Dès 1990, Michel Schooyans avait pressenti cette évolution dans son article paru dans la NRT : « Nouveaux pouvoirs de l’homme et institution politique1 ». Il montrait déjà que les sciences ne sont jamais neutres : elles peuvent devenir des instruments de domination lorsqu’elles sont intégrées à des systèmes économiques et politiques cherchant à organiser la société à partir de la maîtrise technique du vivant. L’enjeu de l’époque – le père Schooyans considérait alors la bioéthique – était montré comme un enjeu de gouvernement des hommes.

Aujourd’hui, ces inquiétudes prennent une ampleur nouvelle. L’IA pourrait devenir un outil de surveillance massive, de manipulation des opinions, de contrôle des comportements ou d’automatisation des décisions politiques et militaires. Les débats autour des armes autonomes, des systèmes prédictifs ou de la désinformation générée par l’IA montrent que la question n’est plus théorique.

Léon XIV rappelle alors que les choix technologiques engagent une certaine vision de l’homme et de la société. Ils nécessitent donc un discernement moral et politique. « Il faut engager un discernement commun capable de s’enraciner dans les fondements spirituels et culturels des transformations en cours » (n. 6).

IV Des enjeux cognitifs : 
la tentation de réduire la pensée au calcul

L’IA soulève ensuite des enjeux cognitifs d’une portée considérable. Les systèmes génératifs produisent des textes, des images, des raisonnements et des analyses qui donnent parfois l’impression d’une véritable intelligence. Beaucoup en viennent alors à identifier la pensée humaine à un simple traitement algorithmique de l’information. Mais réduire la pensée au traitement de l’information risque de modifier progressivement notre propre compréhension de l’intelligence humaine.
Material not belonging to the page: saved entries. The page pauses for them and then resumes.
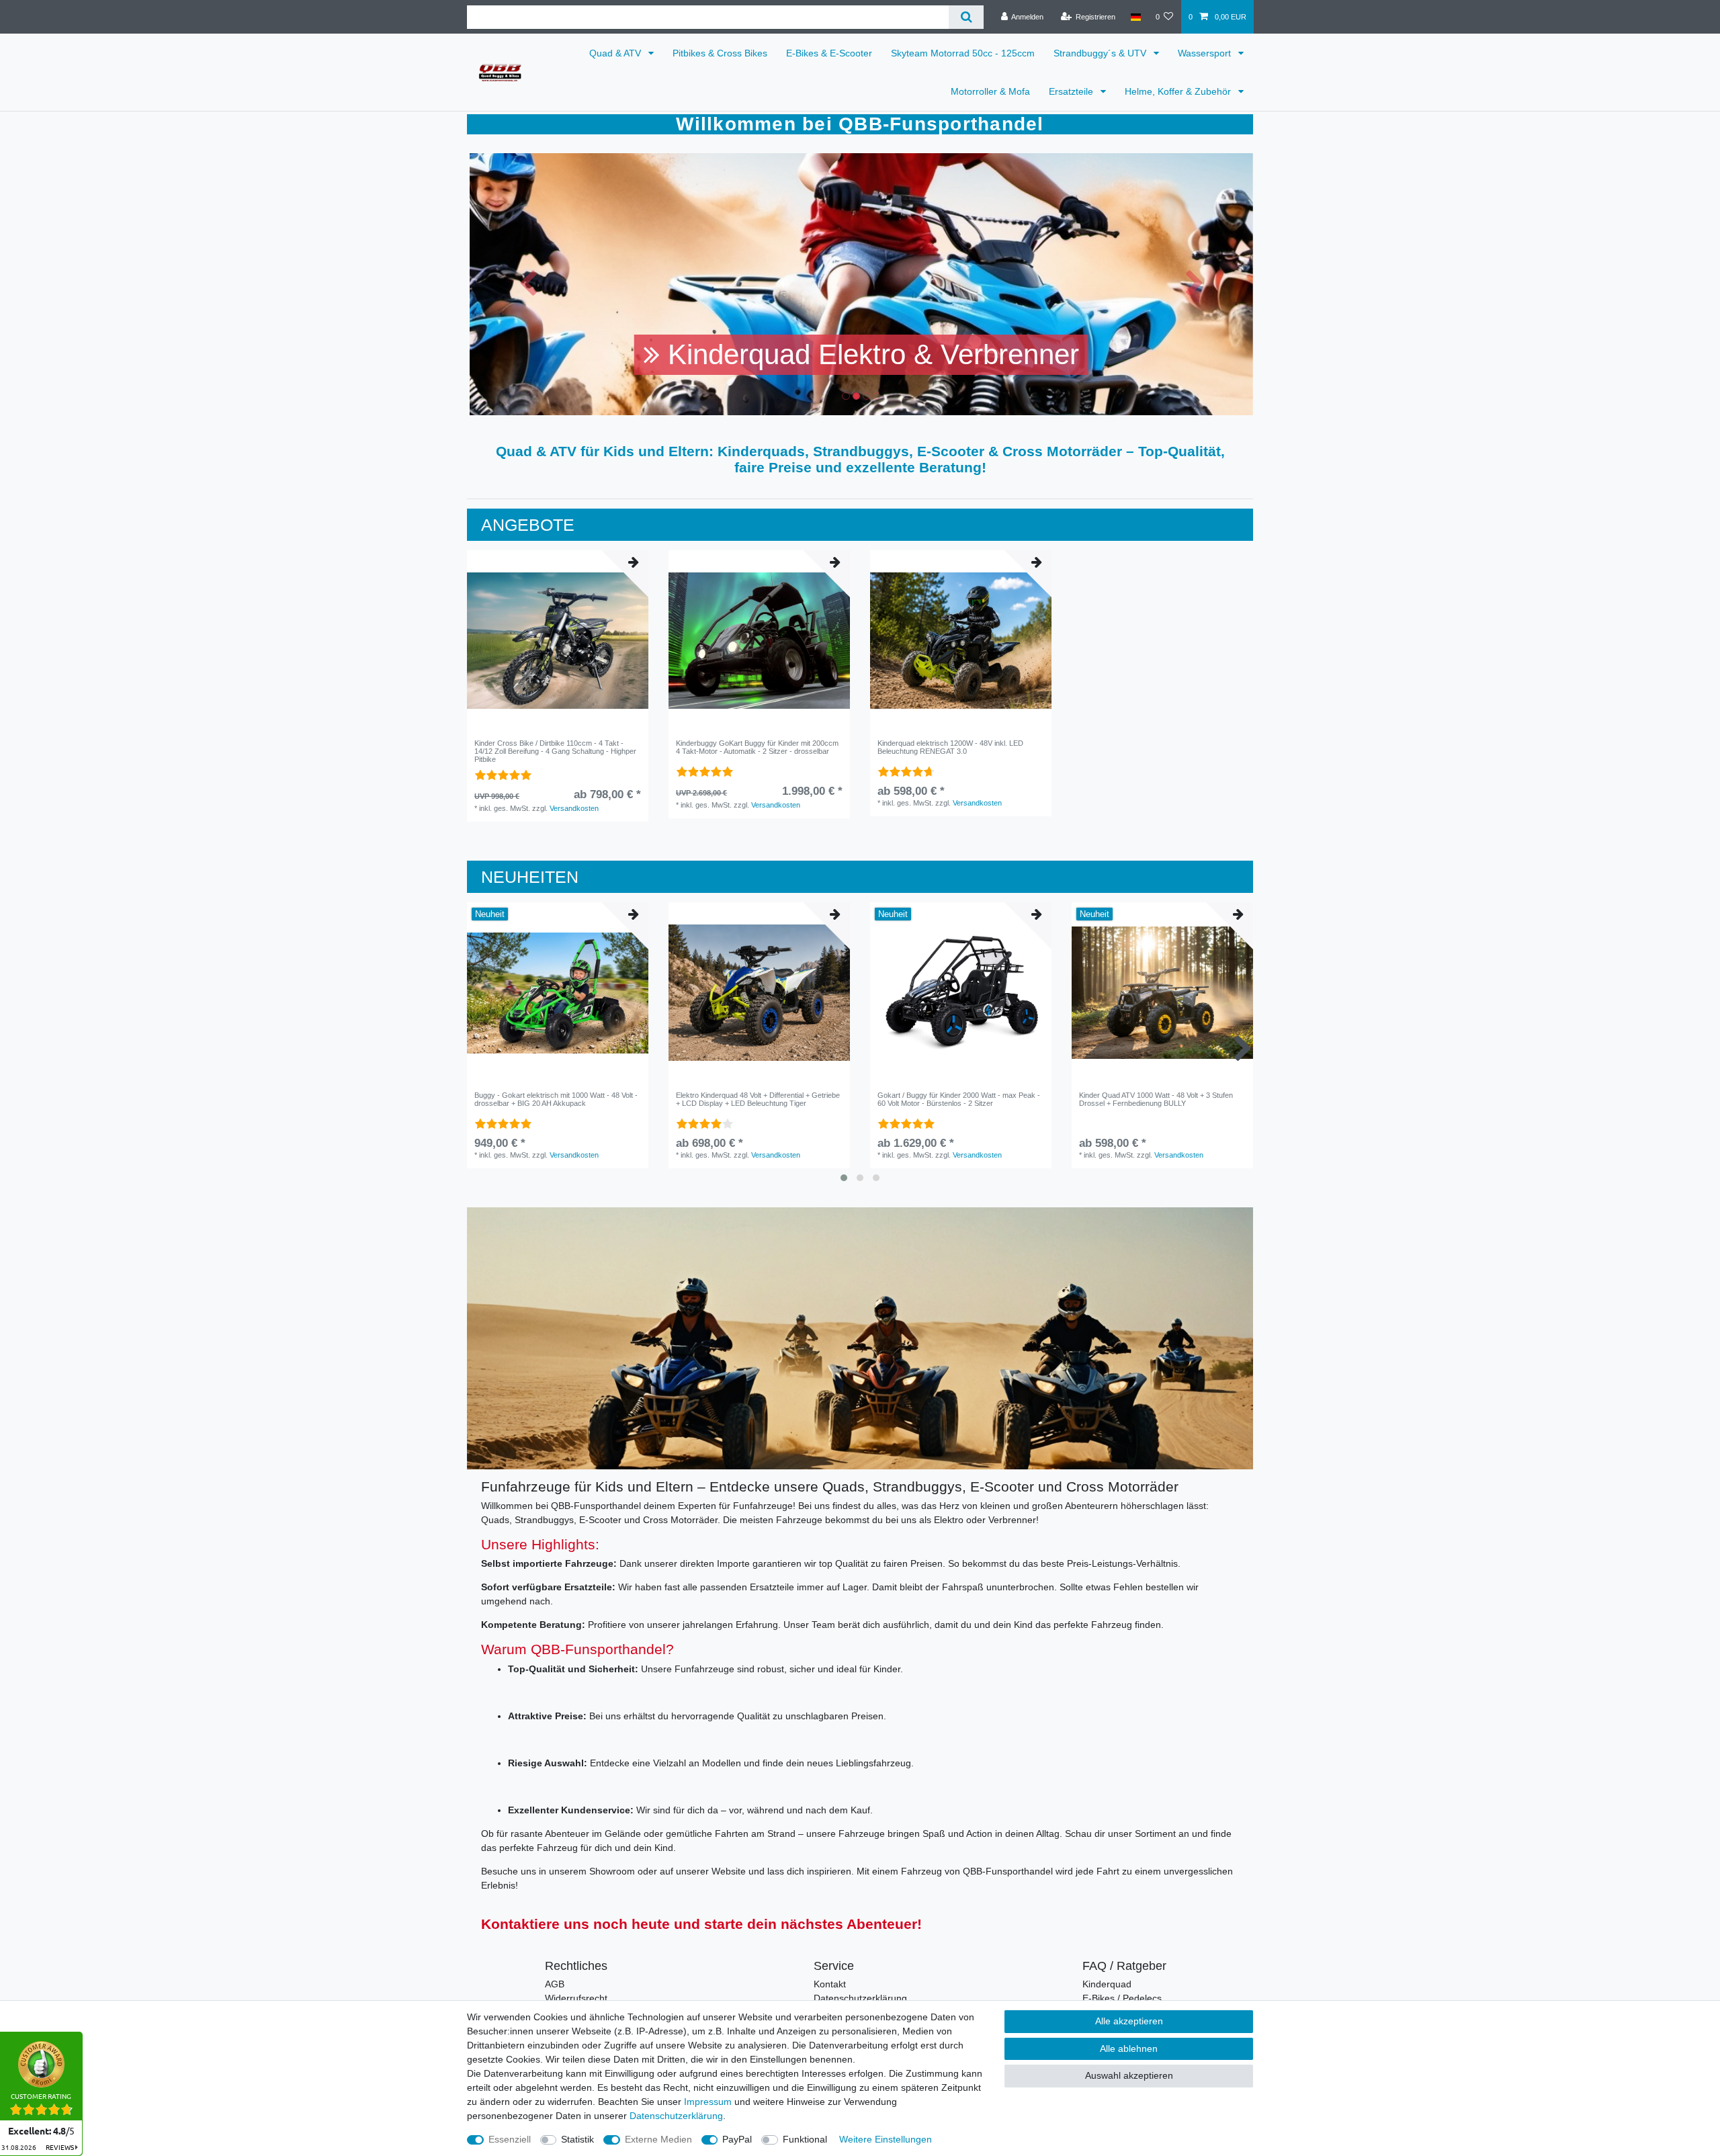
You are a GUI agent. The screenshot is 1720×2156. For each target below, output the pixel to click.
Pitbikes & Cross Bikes (720, 53)
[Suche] (966, 17)
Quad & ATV (616, 53)
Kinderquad (1106, 1984)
Le danger est alors double. D’une part, surestimer les capacités réelles des machines ; d’autre part, et plus profondément encore, sous-estimer l’intelligence humaine elle-même. Une culture dominée par les logiques algorithmiques pourrait habituer l’homme à une pensée fragmentée, rapide, automatisée et dépendante des systèmes numériques.

Léon XIV dénonce explicitement « la prétention d’un langage unique – y compris numérique – capable de tout traduire, même le mystère de la personne, en données et en performances » (n. 10).
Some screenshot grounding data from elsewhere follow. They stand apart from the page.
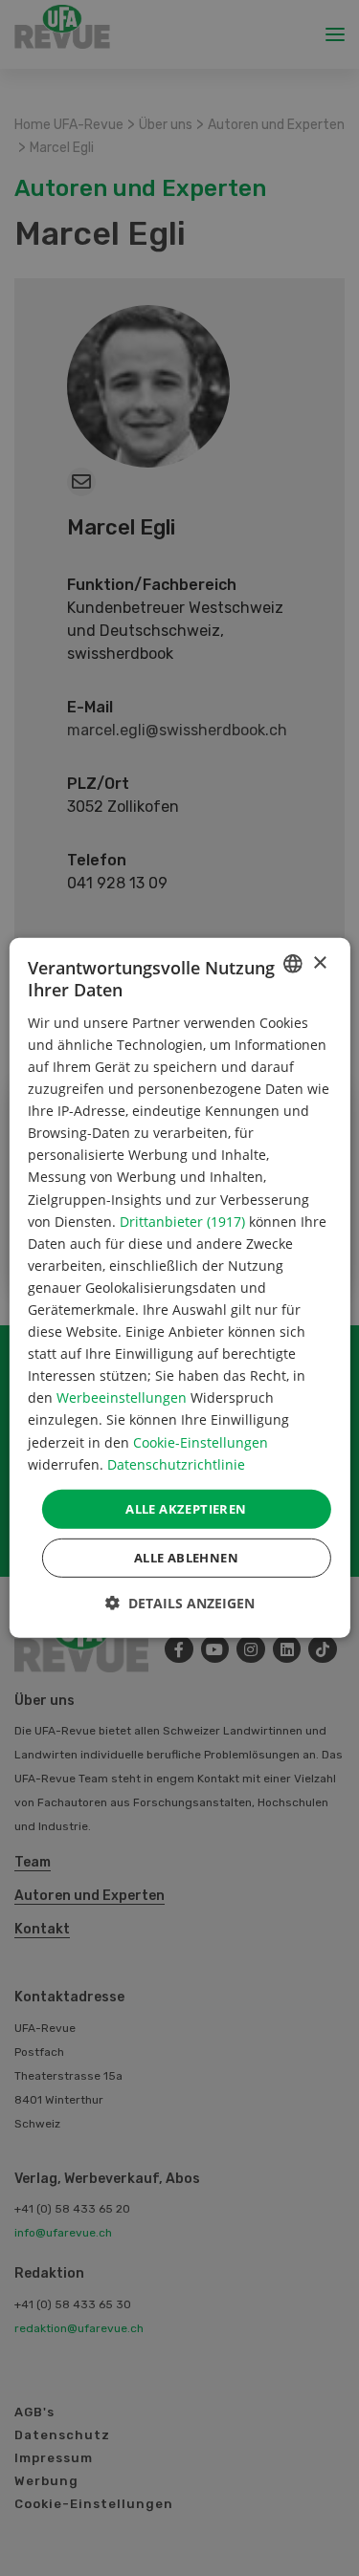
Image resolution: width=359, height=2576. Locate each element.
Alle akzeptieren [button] (185, 1508)
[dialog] (179, 1288)
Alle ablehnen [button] (186, 1557)
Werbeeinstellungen (121, 1397)
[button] (180, 1603)
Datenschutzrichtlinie (176, 1463)
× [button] (319, 962)
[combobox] (293, 963)
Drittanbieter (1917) (182, 1221)
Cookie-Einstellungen (200, 1441)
Antiqua et nova rappellait déjà que l’intelligence humaine ne peut être assimilée à une puissance computationnelle. L’homme n’est pas un simple processeur d’informations : son intelligence est incarnée, relationnelle, ouverte à la vérité, au bien, à la beauté et à Dieu.

Les jeunes générations commencent d’ailleurs à exprimer une forme d’inquiétude ou de lassitude devant ces technologies omniprésentes. Plusieurs universités américaines ont vu apparaître des réactions hostiles lorsque l’IA est présentée comme l’avenir inévitable de l’éducation. Beaucoup pressentent confusément que l’usage massif de ces outils transformera non seulement les contenus du savoir, mais aussi les structures mêmes de l’attention, de la mémoire et du raisonnement.
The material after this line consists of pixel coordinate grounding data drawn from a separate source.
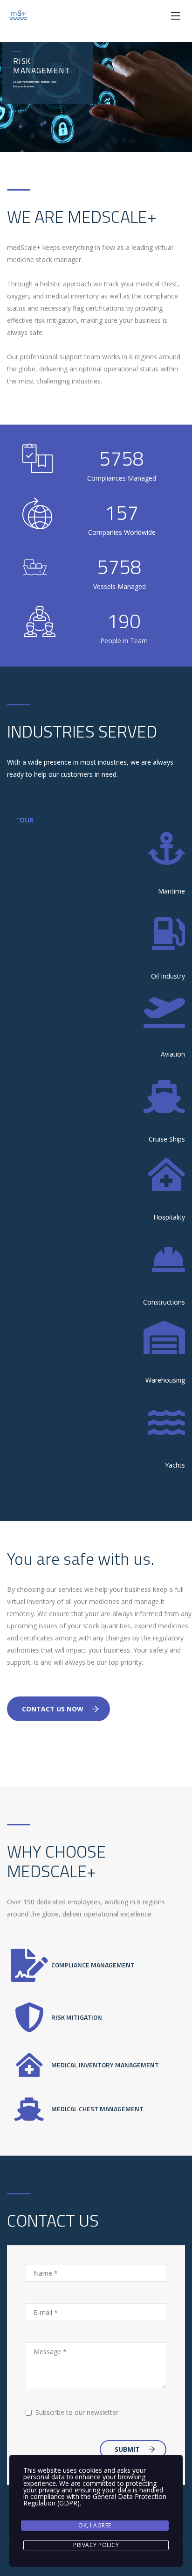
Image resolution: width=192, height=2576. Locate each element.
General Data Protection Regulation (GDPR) (94, 2499)
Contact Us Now (52, 1708)
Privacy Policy (96, 2545)
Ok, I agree (94, 2525)
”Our (25, 820)
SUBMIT (127, 2449)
V Les enjeux proprement humains :  
l’homme réduit à la performance

Derrière ces évolutions apparaît une question plus profonde encore : qu’est-ce que l’homme ? L’intelligence artificielle ne transforme pas seulement les outils ; elle modifie la manière dont l’homme se comprend lui-même. Le rêve transhumaniste d’un homme augmenté, débarrassé de ses limites biologiques, tend progressivement à considérer la vulnérabilité, la dépendance, le vieillissement ou même la mortalité comme de simples défauts techniques à corriger.

Dans « La théologie du don à l’épreuve de la perfectibilité transhumaniste de l’homme2 », Odilon-Gbènoukpo Singbo montre que cette logique transforme profondément le rapport de l’homme à lui-même : la vie n’est plus reçue comme un don, mais envisagée comme un matériau programmable et perfectible.

Or la tradition chrétienne affirme au contraire que la vulnérabilité appartient à la vérité de l’homme. L’être humain ne se définit ni par la performance ni par l’efficacité. Il est un être relationnel, appelé à la communion, à la filiation et au don de soi.

L’encyclique insiste avec force sur ce point : « la véritable réalisation ne naît pas de la suppression des fragilités, mais d’une croissance harmonieuse » (n. 12). Léon XIV met en garde contre « l’illusion d’une technique promettant de nous libérer de toute fragilité » (n. 12).

C’est pourquoi le discernement chrétien sur l’IA ne consiste pas à opposer l’homme à la machine, mais à défendre l’intégralité de l’humain. La grandeur de l’homme réside moins dans sa puissance que dans sa capacité à connaître, aimer, contempler et entrer en relation.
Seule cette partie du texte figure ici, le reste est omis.